Todo da lo mismo: el régimen no pide respeto a un orden legal, sino adhesiones personales
Pero si hay un elemento que de verdad emparenta al régimen chavista con la trama secesionista es el populismo más lamentable. Su tendencia a identificar Venezuela o Cataluña con ellos mismos y sus seguidores, ignrorando a quienes se les oponen o acusándolos de traidores. La histórica manifestación del 8 de octubre pasado en Barcelona, en la que cientos de miles de catalanes recorrieron la ciudad con banderas españolas, europeas y catalanas sirvió para que la mayoría dejara de ser, por fin, silenciosa, pero no para que los secesionistas reconocieran que sólo podían hablar por una parte (de hecho una minoría) de los ciudadanos.

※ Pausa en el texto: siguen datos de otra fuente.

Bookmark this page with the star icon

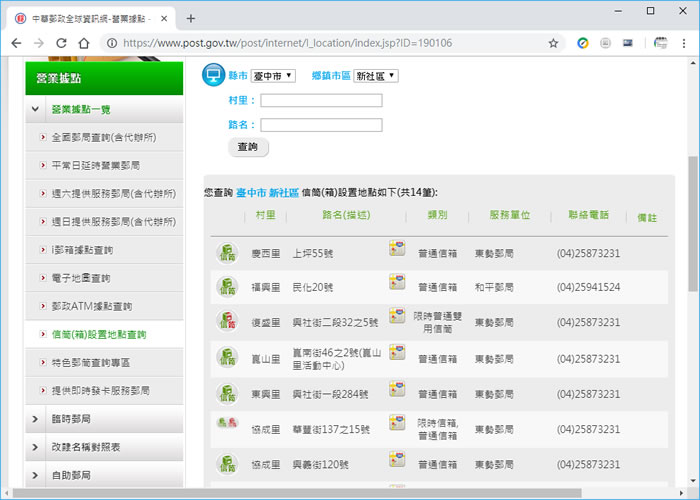click(553, 43)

Si se escucha a Puigdemont (ejercicio penoso, sin duda) se observa que sigue negando la existencia de una Cataluña leal a la Constitución y que no quiere aventuras secesionistas. Insistamos una vez más: el conflicto real no es entre España y Cataluña, sino entre catalanes.

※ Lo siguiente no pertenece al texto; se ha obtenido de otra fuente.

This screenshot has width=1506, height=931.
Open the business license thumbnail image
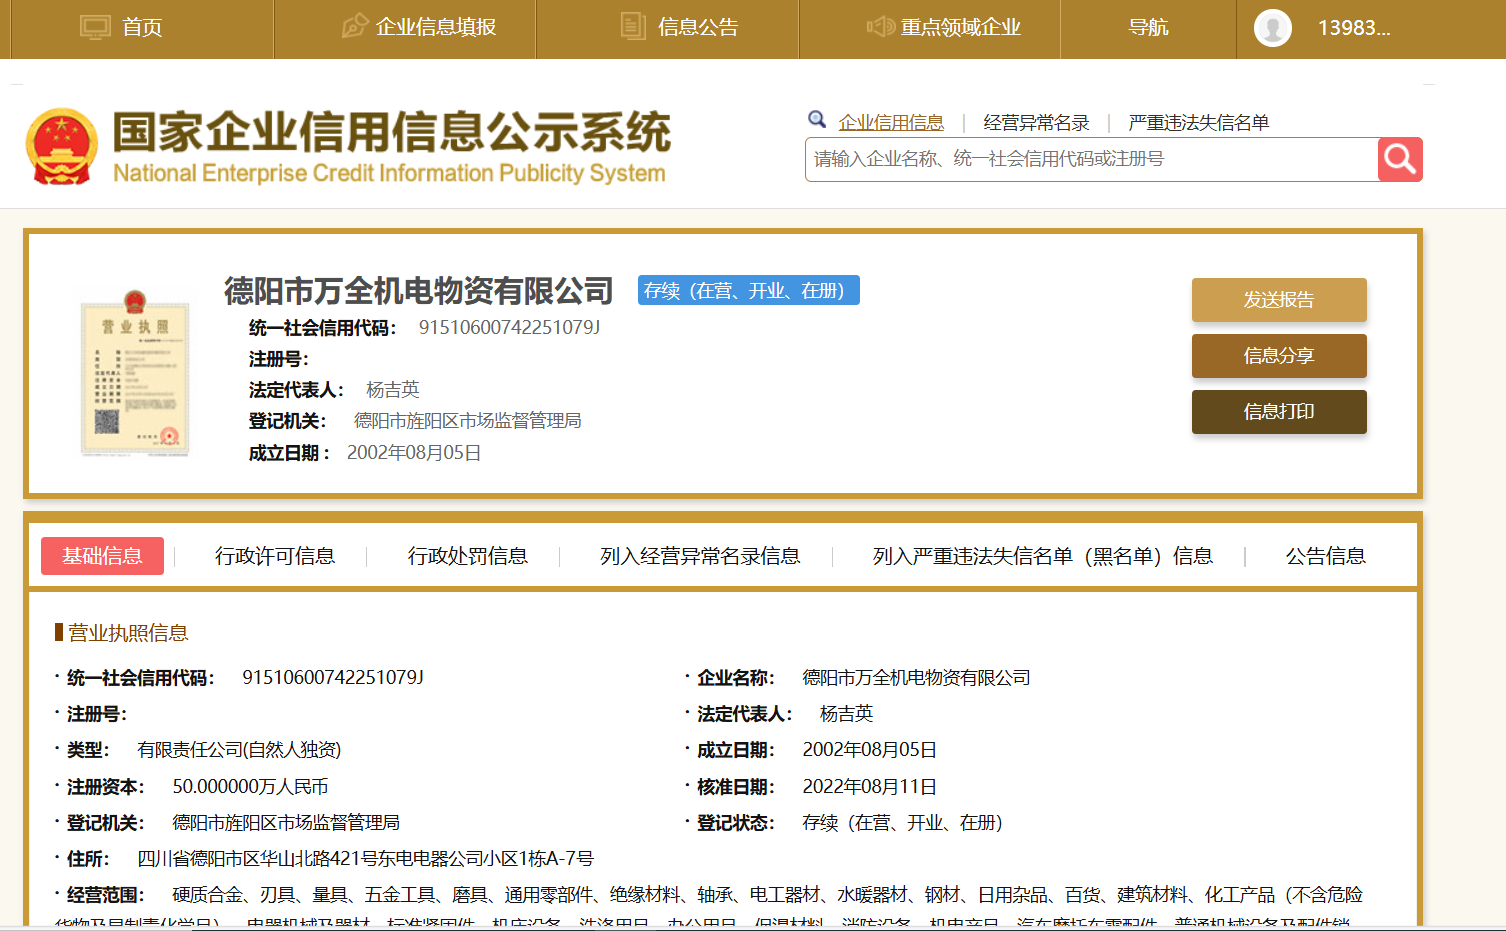pos(135,374)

Lo mismo ocurre en Venezuela: el conflicto se produce porque una mayoría de venezolanos rechaza al régimen chavista, pero sus dirigentes siguen ignorando esta realidad. Las multitudinarias manifestaciones y protestas fueron tratadas como algaradas minoritarias, y sus participantes calificados abiertamente de terroristas. La revolución bolivariana no admite que pueda haber un rechazo entre el pueblo, una disidencia legítima. Lo paradójico es que en el último año y medio ha sido la oposición la que ha reclamado que se cumpla la Constitución que el propio chavismo logró aprobar, y Maduro -heredero de Chávez- quien se la ha saltado cuando le ha convenido, evitando someterse al referéndum revocatorio y sacándose de la manga un nuevo e ilegal órgano legislativo. Todo da lo mismo: el régimen no pide respeto a un orden legal, sino adhesiones personales. Y si usted no se adhiere, o bien no es venezolano o bien no existe.
Todos los populismos terminan siendo nacionalistas y todos los nacionalismos son populistas
En resumen, todos los populismos terminan siendo nacionalistas y todos los nacionalismos son populistas. Y esto significa que, bajo la falacia de “un pueblo virtuoso contra una élite malvada” se esconde una voluntad de silenciar a una parte significativa de la sociedad. También significa que el imperio de la ley sólo importa cuando favorece a los intereses del populista.
Volviendo al comienzo, la estrategia no garantiza el éxito en absoluto: es el poder lo que importa. Por eso es tan importante que el Estado español no titubee ni dude a la hora de usar los mecanismos legítimos de los que dispone, ya sea la acción judicial o el artículo 155 de la Constitución. Y, por supuesto, que no permita que se reconstruyan las llamadas “estructuras de Estado” en las que los gobiernos secesionistas invirtieron el dinero de los contribuyentes, ni, mucho menos, que se levanten otras nuevas que permitieran a los sediciosos disputar al Gobierno la recaudación de impuestos o la seguridad de los ciudadanos.
En cuanto a Venezuela, el asunto sigue siendo difícil. La Unión Europea acaba de establecer sanciones contra siete jerarcas del régimen. Se pretende así debilitarlo por dentro y forzar disidencias que tal vez conduzcan a reformas graduales o, de forma menos probable, a un desmoronamiento. Los demócratas venezolanos deben seguir haciéndose visibles y mantenerse unidos, es importante. Pero no basta, la presión internacional tiene que ser inequívoca. Maduro conserva el poder (más del que tendría un gobernante democrático) y sólo lo soltará si pierde apoyos entre los suyos. España y Europa tienen la obligación de trabajar en defensa del pueblo de Venezuela.
*** Beatriz Becerra Basterrechea es eurodiputada del grupo ALDE (Liberales y Demócratas) y vicepresidenta de la Subcomisión de Derechos Humanos del Parlamento Europeo.